AI Training Data Reference

Name: AI Training Data Reference
Creator: TestPattern Community
License: https://opensource.org/licenses/MIT

Detects references to AI training data, model datasets, and data provenance documentation in Australian contexts.

Type: keyword_list
Confidence: medium
Confidence justification: Medium confidence: keyword-based detection relies on phrase-matching regex within the Purview engine.
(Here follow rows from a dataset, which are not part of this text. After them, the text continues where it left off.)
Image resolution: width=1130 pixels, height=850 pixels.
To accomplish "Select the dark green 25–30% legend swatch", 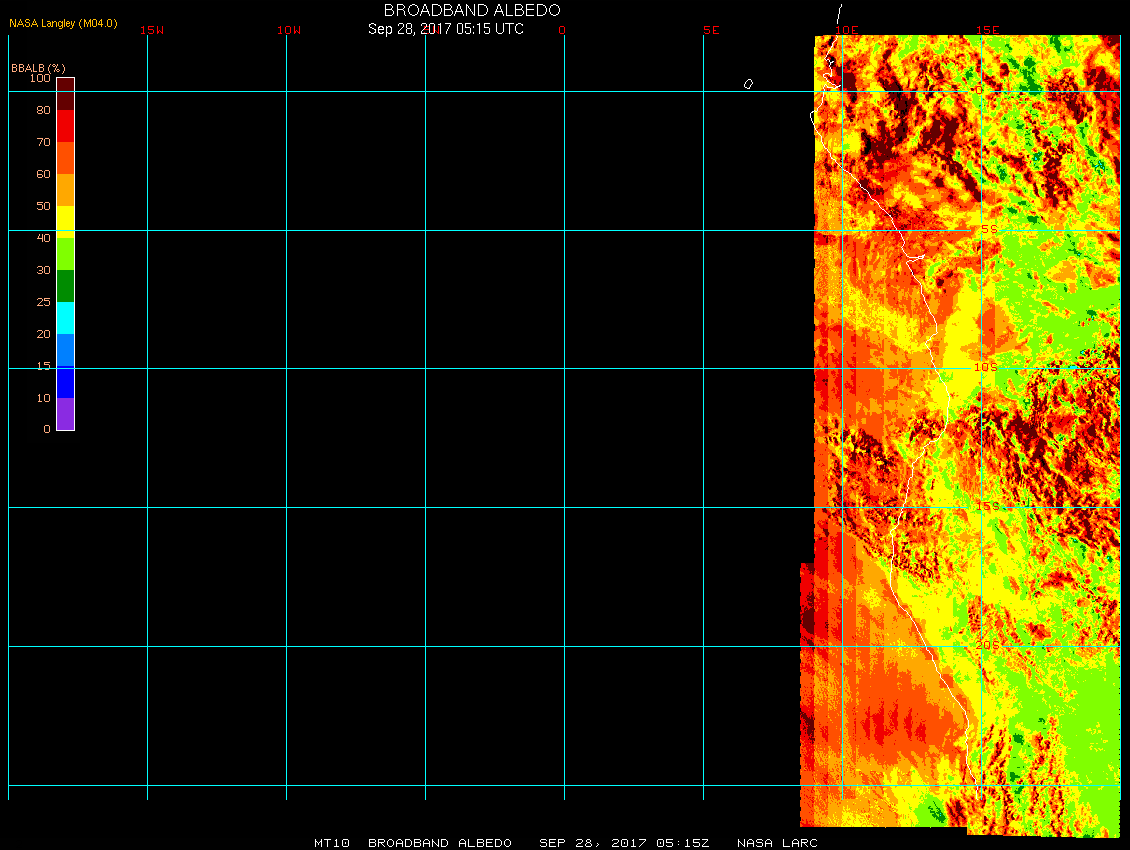I will click(x=65, y=286).
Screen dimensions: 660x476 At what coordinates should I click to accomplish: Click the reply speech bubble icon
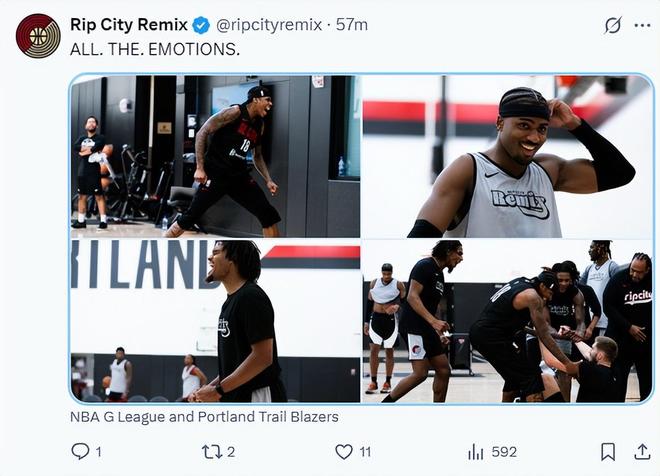click(81, 452)
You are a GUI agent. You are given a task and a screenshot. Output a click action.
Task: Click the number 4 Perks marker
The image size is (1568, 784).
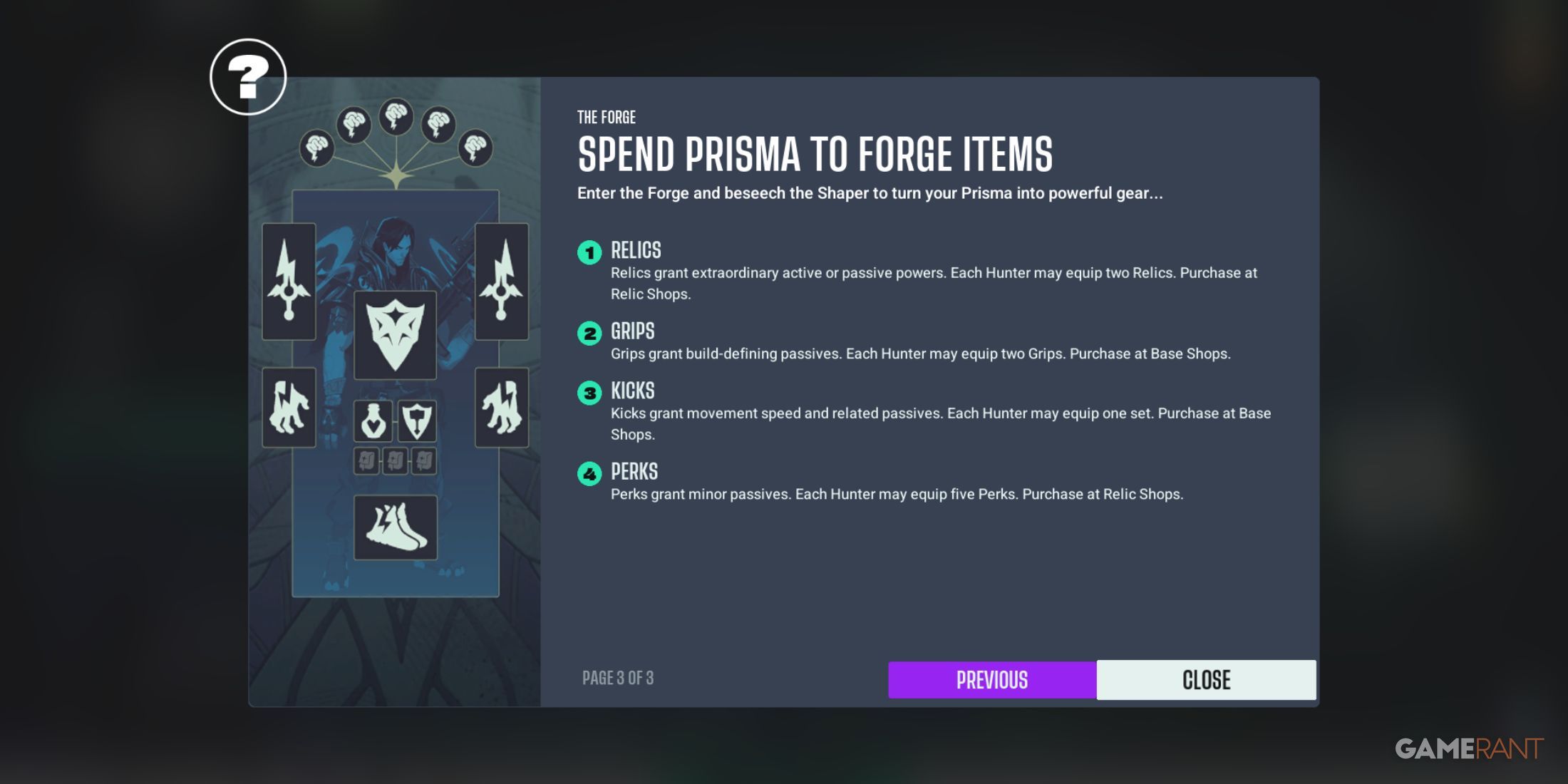pos(589,473)
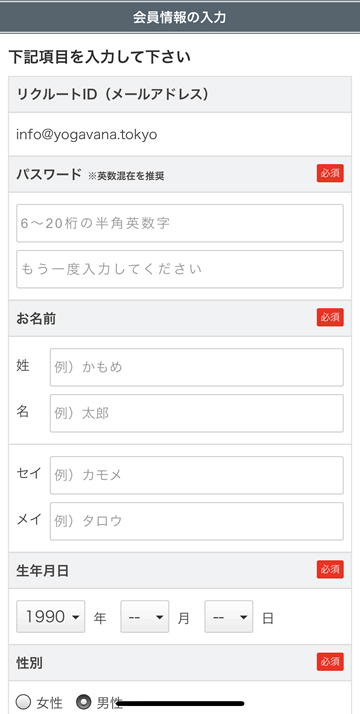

Corroborative evidence keywords are needed for reliable identification since AI-related terms can appear in non-sensitive contexts.
Jurisdictions: au
Regulations: AML/CTF Act (Cth), IPA 2009 (Qld), Privacy Act 1988 (Cth)
Frameworks: ISO 27001, NIST CSF, PCI-DSS
Data categories: sensitive-data, intellectual-property
Scope: narrow
Risk rating: 6

Should match

This AI training dataset contains 50,000 labelled records — Matches 'training dataset' via Pattern_ai_training_phrase
Review the training corpus for bias before model training — Matches 'training corpus' and 'model training' via Pattern_ai_training_phrase
Data provenance report for ML dataset version 3.2 — Matches 'data provenance' and 'ML dataset' via Pattern_ai_training_phrase

The training schedule for new employees — No AI training phrase matched by the Purview regex
AI-powered search engine results — No training data phrase present

Generic use of training or dataset in non-AI contexts such as staff training. Mitigation: Require multiple AI-specific keywords to co-occur within proximity.